Will try to search for it and post back.  




cheers!
phantom


----------



## phantom (May 20, 2011)

HOW TO: Replace Foglamp GLOBE for Sri Cruze (PICTURES)











HTH.


cheers!
phantom


[h=1][/h]


----------



## Jaz (Jan 7, 2016)

phantom said:


> HOW TO: Replace Foglamp GLOBE for Sri Cruze (PICTURES)
> 
> 
> 
> ...


Cheers phantom

That is perfect.
I was going to try that, but I thought I would just snap it


----------



## NickD (Dec 10, 2011)

On mine, manual says to remove the front bumper, are you kidding? Was held in by phillip head screws, the ones to the outside were kind of buried.
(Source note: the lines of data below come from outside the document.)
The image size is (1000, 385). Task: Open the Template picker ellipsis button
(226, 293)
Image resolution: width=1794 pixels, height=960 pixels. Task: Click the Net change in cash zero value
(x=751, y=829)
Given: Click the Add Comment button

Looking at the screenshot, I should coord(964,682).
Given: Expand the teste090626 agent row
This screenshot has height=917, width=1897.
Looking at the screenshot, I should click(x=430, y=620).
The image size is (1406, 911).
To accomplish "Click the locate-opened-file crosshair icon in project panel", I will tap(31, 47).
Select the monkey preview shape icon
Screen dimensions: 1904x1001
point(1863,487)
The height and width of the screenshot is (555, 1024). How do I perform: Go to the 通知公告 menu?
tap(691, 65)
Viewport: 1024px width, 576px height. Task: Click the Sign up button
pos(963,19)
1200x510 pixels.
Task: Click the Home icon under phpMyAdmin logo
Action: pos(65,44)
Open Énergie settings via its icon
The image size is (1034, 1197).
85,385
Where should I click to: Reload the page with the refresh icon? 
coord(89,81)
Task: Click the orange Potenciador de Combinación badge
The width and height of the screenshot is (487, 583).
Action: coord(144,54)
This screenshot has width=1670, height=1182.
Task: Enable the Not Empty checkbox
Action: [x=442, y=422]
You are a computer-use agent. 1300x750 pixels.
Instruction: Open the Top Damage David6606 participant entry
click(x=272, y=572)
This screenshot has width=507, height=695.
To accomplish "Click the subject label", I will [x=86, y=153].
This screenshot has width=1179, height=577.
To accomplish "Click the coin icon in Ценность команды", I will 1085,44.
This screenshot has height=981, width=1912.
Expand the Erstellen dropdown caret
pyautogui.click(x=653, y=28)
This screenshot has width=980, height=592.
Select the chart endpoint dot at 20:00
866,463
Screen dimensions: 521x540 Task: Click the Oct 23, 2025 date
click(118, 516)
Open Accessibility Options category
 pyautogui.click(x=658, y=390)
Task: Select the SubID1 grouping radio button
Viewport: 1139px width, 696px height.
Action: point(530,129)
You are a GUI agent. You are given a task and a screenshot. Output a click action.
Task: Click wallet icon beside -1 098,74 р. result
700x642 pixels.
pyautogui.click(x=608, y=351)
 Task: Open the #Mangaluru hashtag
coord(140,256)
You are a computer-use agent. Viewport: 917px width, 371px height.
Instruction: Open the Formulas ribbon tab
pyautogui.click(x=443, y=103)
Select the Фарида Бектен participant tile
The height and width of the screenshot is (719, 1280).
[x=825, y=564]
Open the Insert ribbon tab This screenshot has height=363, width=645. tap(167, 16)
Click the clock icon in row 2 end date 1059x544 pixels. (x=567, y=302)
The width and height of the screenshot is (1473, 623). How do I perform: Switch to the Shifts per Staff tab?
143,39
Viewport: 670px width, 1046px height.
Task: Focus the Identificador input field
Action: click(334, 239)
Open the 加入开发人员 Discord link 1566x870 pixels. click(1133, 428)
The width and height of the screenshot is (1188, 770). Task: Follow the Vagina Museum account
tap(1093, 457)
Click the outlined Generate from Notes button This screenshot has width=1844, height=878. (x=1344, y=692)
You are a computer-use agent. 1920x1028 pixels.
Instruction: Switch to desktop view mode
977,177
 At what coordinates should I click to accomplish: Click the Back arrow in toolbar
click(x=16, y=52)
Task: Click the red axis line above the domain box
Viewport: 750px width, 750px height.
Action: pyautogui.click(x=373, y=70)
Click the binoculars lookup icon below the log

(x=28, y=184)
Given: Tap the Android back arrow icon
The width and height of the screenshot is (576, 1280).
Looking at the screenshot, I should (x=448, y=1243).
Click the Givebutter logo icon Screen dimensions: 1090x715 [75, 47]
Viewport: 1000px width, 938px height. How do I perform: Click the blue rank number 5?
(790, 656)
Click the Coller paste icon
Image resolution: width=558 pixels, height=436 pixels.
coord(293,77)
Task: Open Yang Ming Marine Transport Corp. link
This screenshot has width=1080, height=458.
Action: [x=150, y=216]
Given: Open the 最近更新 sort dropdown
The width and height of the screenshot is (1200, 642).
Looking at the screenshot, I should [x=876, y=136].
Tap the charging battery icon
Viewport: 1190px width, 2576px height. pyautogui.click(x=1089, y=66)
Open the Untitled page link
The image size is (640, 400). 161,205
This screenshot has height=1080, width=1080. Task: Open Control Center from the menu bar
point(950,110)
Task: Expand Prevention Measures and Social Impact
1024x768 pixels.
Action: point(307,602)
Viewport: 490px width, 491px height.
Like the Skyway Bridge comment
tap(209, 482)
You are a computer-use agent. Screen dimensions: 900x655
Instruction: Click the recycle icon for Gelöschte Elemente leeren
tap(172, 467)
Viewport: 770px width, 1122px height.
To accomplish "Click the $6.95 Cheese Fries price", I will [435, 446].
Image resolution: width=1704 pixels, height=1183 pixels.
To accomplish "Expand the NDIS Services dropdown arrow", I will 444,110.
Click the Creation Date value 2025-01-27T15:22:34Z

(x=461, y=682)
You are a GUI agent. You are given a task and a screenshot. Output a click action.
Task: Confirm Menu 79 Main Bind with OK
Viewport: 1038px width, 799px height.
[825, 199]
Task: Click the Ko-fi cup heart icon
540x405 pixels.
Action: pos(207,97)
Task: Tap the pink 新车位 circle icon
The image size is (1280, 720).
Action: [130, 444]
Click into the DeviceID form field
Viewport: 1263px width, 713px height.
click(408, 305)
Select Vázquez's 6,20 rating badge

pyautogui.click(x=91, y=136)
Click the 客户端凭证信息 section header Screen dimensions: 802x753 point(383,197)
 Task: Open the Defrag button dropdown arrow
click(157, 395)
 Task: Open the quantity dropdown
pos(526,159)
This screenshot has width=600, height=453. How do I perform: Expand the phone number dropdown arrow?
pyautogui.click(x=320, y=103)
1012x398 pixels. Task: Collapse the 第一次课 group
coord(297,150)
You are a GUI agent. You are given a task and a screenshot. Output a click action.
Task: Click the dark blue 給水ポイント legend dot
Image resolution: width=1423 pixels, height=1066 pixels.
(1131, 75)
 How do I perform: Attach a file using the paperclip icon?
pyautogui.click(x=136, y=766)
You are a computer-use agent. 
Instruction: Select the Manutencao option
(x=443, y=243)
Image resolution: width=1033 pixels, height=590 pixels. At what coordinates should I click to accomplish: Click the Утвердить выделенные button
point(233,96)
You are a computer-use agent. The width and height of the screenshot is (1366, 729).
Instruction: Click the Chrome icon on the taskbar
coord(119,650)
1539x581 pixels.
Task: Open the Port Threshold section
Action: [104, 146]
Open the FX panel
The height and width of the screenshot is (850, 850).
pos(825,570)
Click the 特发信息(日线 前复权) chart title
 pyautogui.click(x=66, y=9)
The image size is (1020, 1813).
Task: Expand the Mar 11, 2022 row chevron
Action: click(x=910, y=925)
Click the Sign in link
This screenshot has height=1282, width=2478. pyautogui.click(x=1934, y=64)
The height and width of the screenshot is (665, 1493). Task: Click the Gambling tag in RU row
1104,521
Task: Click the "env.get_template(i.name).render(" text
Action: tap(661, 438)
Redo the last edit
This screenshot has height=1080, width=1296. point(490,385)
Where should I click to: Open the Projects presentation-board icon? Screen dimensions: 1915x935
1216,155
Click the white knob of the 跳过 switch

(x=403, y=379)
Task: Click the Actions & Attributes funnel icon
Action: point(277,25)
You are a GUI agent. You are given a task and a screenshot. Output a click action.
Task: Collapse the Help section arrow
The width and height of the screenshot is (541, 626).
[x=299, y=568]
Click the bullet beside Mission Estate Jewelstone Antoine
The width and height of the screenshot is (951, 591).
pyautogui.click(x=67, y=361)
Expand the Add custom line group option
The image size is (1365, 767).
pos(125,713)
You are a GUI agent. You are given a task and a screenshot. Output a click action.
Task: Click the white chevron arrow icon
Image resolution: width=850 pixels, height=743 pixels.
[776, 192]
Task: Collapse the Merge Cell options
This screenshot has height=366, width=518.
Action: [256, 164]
Used my right angle power screwdriver to get those out, and put them back in with a magnetic tip. 

Generally a two man job to remove that bumper, so delicate can be broken if not supported on both sides, I am only one guy.

Ha, talk to myself a lot, saying, I just want to remove it, not wreck it.


----------



## Merc6 (Jun 8, 2013)

NickD said:


> On mine, manual says to remove the front bumper, are you kidding? Was held in by phillip head screws, the ones to the outside were kind of buried. Used my right angle power screwdriver to get those out, and put them back in with a magnetic tip.
> 
> Generally a two man job to remove that bumper, so delicate can be broken if not supported on both sides, I am only one guy.
> 
> Ha, talk to myself a lot, saying, I just want to remove it, not wreck it.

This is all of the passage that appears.